__Provided text__:
We never know when a good idea is going to shoot across our poor, tired brains. Many people have had them come in dreams, but my dreams are either too boring or make no sense, so that’s out.
So for the rest of us, I guess the only hope is to see people struggle with a problem that seems obvious to us.
I’m guessing that’s what happened with these folks.
1. Ouch, getting roasted stings enough without having to decode the insult.

If this is how we’re wasting each other’s time in 2018, this year is about to be even scarier than I thought.
And that little heart makes him even more of an evil genius.
2. Now now, I’m sure whoever set this up has taken all of the appropriate precautions.

OK, fine. I just want to believe that because I lowkey think that watching TV this way is worth the risk.
Don’t lie, I know I’m not alone.
3. How were we telling people to stay in their lane before we actually invented the lanes for them?

Sure, there are a whole bunch of problems we still have to solve, but I feel like we could have resolved this stair dispute a long time ago.
4. I’ll admit that part of me is terrified by this, but I also kind of love it.

I’m sure I’ll change my tune if I end up having a kid who does this kind of stuff, though. That kid’s teachers are on their own.
5. Yeah, I definitely want to see this presentation now.

Granted, I could probably find this exact thing on the internet but…trust me, going too deep into Sonic research is kind of a bad idea.
There are just some things that nobody should ever see.
6. If this actually worked, we have concrete proof that parents never actually read these things.

Unless they assumed that all the cool science museums don’t capitalize their own names. And that handing in the permission form after you go on the trip makes perfect sense.
7. If there’s anything that can soothe the sting of a breakup, it’s a clever and thoughtful Harry Potter reference.

Haha yeah, I thought the parents were implying something else with the sock, too. Imagine if this person never saw that message.
Awkward…
8. Aw man, if only all tattoo artists were this good at knowing their limitations.

But I suppose that a world with no regrets is just some beautiful, unattainable dream. I’d love to see “I can even do the hard ones” in a tattoo artist’s bio, though.
9. Yeah, I think that even the most uptight nerd in the world wouldn’t try to wash this off.

If nothing else, they’d have to admit that it promotes good dental hygiene. It certainly beats looking at some ugly pipe, or whatever that is.
10. There we go, this might just be the way to get people back to eating stuff that’s actually supposed to go in their bodies.

Yeah, I’ll admit I’m kind of grading on a curve here, but let’s just go with baby steps for now.
11. Considering that my average night sleep involves rolling myself into a burrito and obsessively checking the clock, Sarah definitely deserves encouragement.

I suddenly wish that I didn’t spend every nap time just laying on the mat, bored out of my mind. That was valuable education I missed out on.
12. When people say things like “you’re crazy” or “that’s against our policy, sir,” that’s how you know you’re a true visionary.

Socrates was put on trial for his ideas, this guy got kicked out of the mall. It’s pretty much the same story.

__Jobs__:
[a] According to the article about clever ideas, what happened to the guy who is compared to Socrates?
[b] Retype the article about clever ideas, starting with "But I suppose" and going on through "wash this off.".

__Stored data__:
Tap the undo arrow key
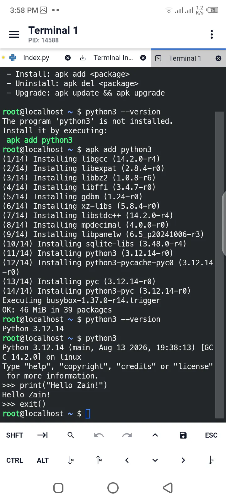226x503 pixels. click(99, 435)
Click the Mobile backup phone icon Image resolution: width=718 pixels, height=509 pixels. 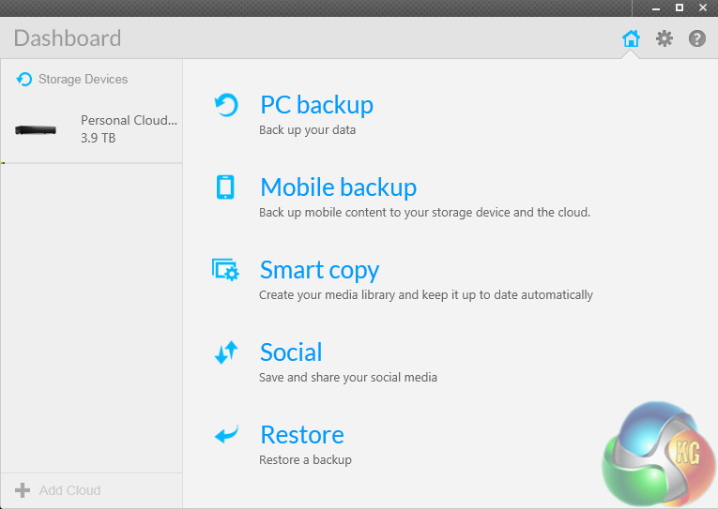coord(225,187)
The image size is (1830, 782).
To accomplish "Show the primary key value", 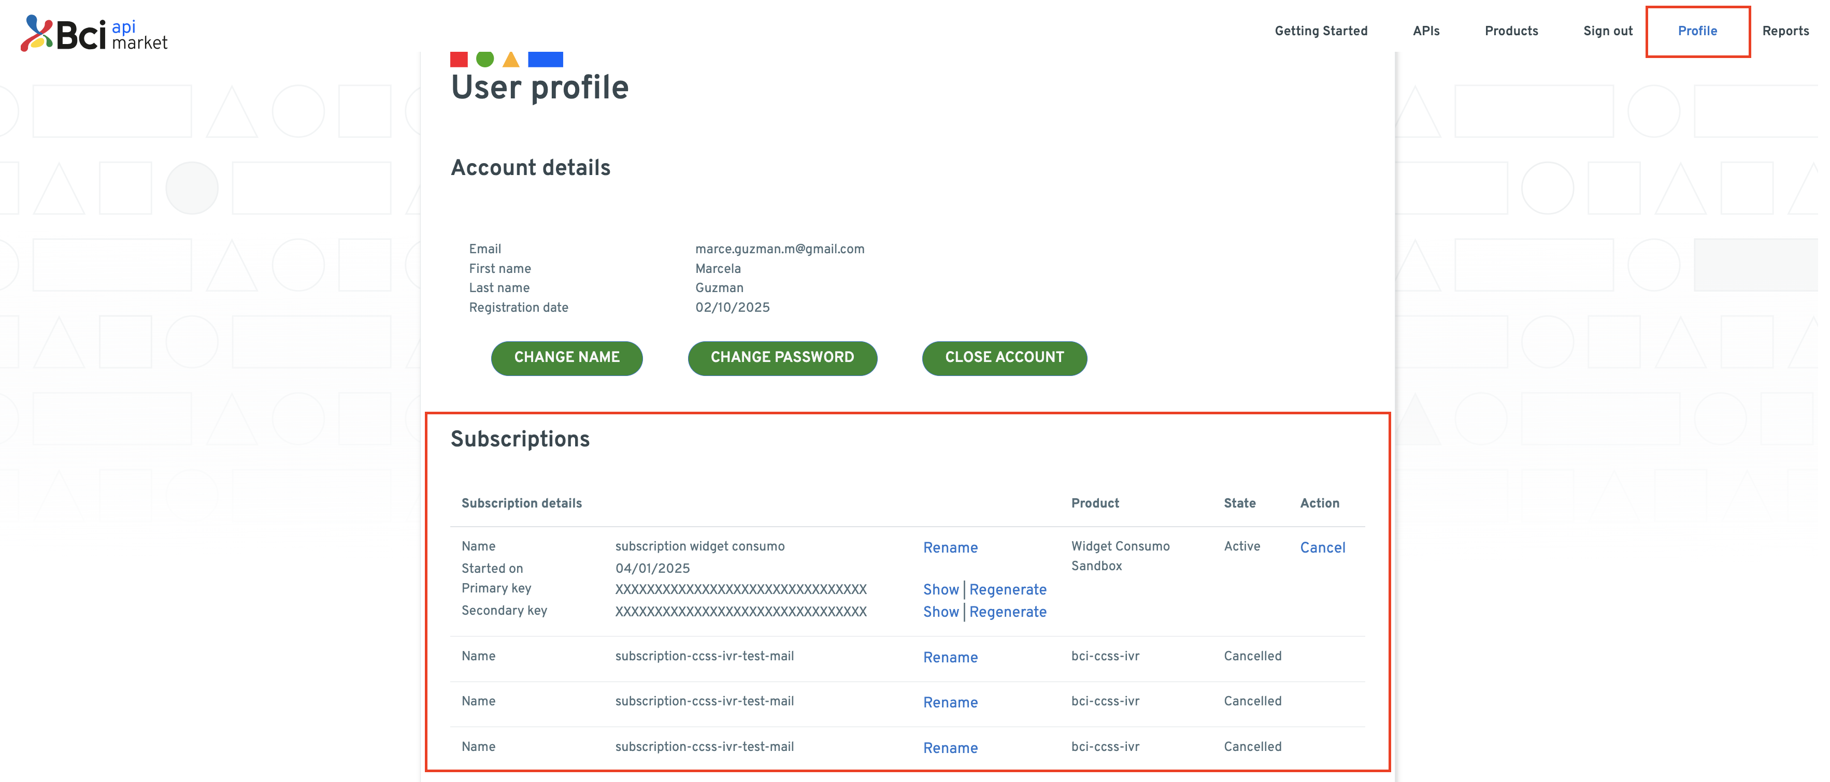I will [940, 590].

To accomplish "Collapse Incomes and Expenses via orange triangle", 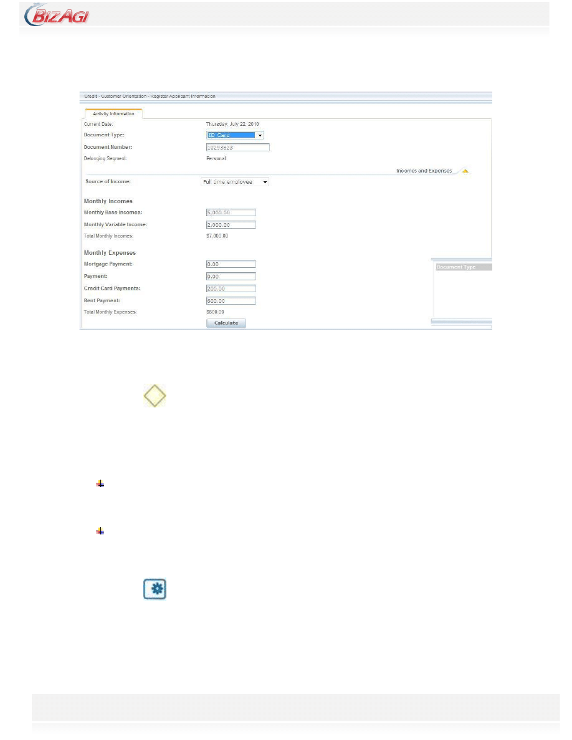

__Answers given__:
[a] He got kicked out of the mall.

[b]
But I suppose that a world with no regrets is just some beautiful, unattainable dream. I’d love to see “I can even do the hard ones” in a tattoo artist’s bio, though.
9. Yeah, I think that even the most uptight nerd in the world wouldn’t try to wash this off.